The Larynx for Neurologists

Meyer TK. The Neurologist 2009; 15:313-318. Also points from Rosenfield DB,and Viswanath NS. Evans R. Diagnostic Testing in Neurology Philadelpia, Saunders, 1999, pp. 223-229.

Larynx functions: phonation, deglutition, airway protection, control of respiration. Laryngeal closure also allows increased abdominal pressure for defection, parturition and stabilization of thorax for heavy lifting.Humans have a lower larynx than grazing animals,helping phonation but more precarious for airway control.

Parkinson's disease-- vocal folds are atrophied and bowed with incomplete closure. Patients perceive their own hypophonic speech as of adequate loudness. Voice is also due to bradykinetic efforts from inadequate bellows mechanism (diaphragm and chest wall). Treatment includes bilateral bulking injections to vocal cords to facilitate glottal closure which can be temporary or permanent. Lee Silverman voice technique also helps.

Vocal Cord paralysis. Patient has weak breathy wet voice. It usually occurs due to tumor or surgery. If one vocal cord does not close, can do implant medialization, which will improve voicing and cough in all, and speech in 70 %.

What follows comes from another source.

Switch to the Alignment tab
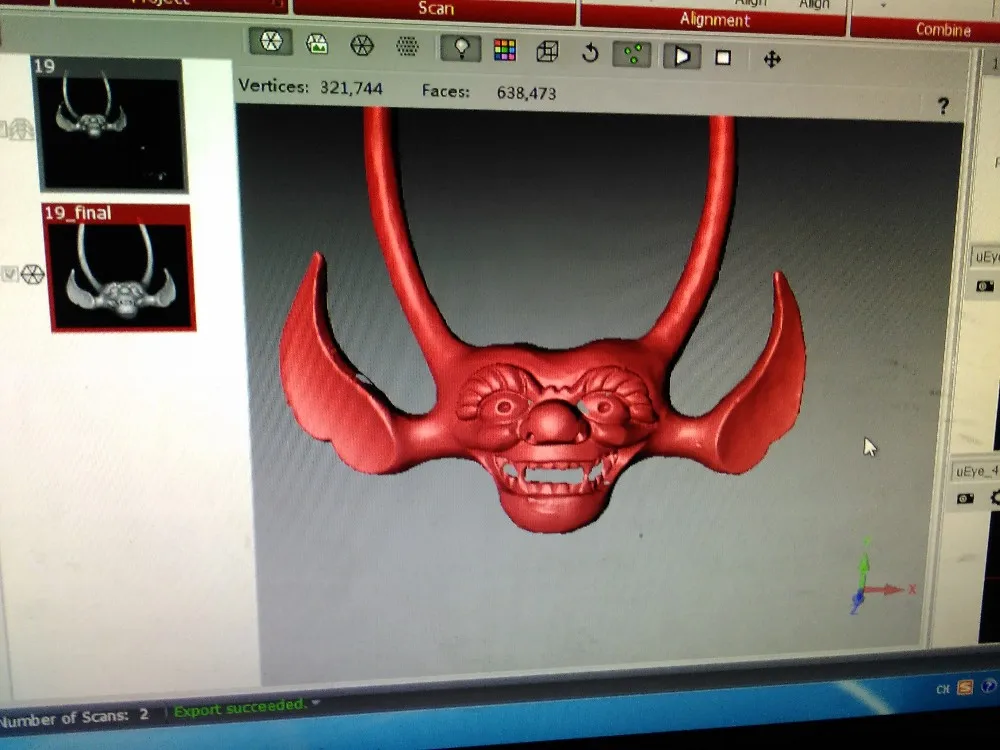pos(714,19)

Spasmodic dysphonia-- is a focal dystonia of 2 types. Adductor s.d. is characerized by harsh strangled quality with voice breaks. Abductor s.d is characterized by sustained breathiness with breathy voice breaks. The dystonia is task specific, eg. with breathing, sparing other functions such as swallowing. SD is female predominant with 73 % ADSD, 17% ABSD. Its associated with essential tremor in 30 % and other dystonias in 14 %. Botox is best treatmentfor both types, although the procedure is different for each.

Historical points in dysphonia. Getting stuck,shaking, or improving with alcoholsuggests ET. Trauma can cause dislocated arytenoid cartilage. Pain indicates focal pathology or GERD. Abrupt onset maybe psychogenic. Fluctuations may represent myasthenia.